Assignment:
Reproduce, word for word, every line starting at the line that contains "What Does Social" and ending with the final line of the entries.

[Dataset items]
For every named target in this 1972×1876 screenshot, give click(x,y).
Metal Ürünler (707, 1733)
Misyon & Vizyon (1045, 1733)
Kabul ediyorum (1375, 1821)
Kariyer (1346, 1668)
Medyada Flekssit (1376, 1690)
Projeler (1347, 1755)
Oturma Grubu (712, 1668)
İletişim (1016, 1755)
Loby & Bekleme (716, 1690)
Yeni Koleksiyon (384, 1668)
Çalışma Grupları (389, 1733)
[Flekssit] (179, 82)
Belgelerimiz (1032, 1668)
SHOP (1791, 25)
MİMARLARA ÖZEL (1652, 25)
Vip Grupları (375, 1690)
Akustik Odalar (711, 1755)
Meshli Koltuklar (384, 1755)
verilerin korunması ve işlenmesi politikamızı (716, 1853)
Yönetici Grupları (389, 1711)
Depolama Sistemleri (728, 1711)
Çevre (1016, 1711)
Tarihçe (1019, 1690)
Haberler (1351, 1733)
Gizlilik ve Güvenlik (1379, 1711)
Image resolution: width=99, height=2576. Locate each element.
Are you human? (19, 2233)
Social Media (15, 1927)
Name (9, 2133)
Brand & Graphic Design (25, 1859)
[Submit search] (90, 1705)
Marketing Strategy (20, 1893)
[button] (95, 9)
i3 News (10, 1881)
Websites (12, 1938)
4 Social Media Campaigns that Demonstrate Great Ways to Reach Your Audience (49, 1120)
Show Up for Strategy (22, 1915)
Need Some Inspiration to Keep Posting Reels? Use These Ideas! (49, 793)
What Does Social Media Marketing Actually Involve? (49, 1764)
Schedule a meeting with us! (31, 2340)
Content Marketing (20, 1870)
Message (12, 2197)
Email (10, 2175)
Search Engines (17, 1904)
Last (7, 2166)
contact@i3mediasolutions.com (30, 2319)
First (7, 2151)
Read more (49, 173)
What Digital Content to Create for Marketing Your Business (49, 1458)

Final answer:
What Does Social Media Marketing Actually Involve? (49, 1764)
Schedule a meeting with us! (31, 2340)
Content Marketing (20, 1870)
Message (12, 2197)
Email (10, 2175)
Search Engines (17, 1904)
Last (7, 2166)
contact@i3mediasolutions.com (30, 2319)
First (7, 2151)
Read more (49, 173)
What Digital Content to Create for Marketing Your Business (49, 1458)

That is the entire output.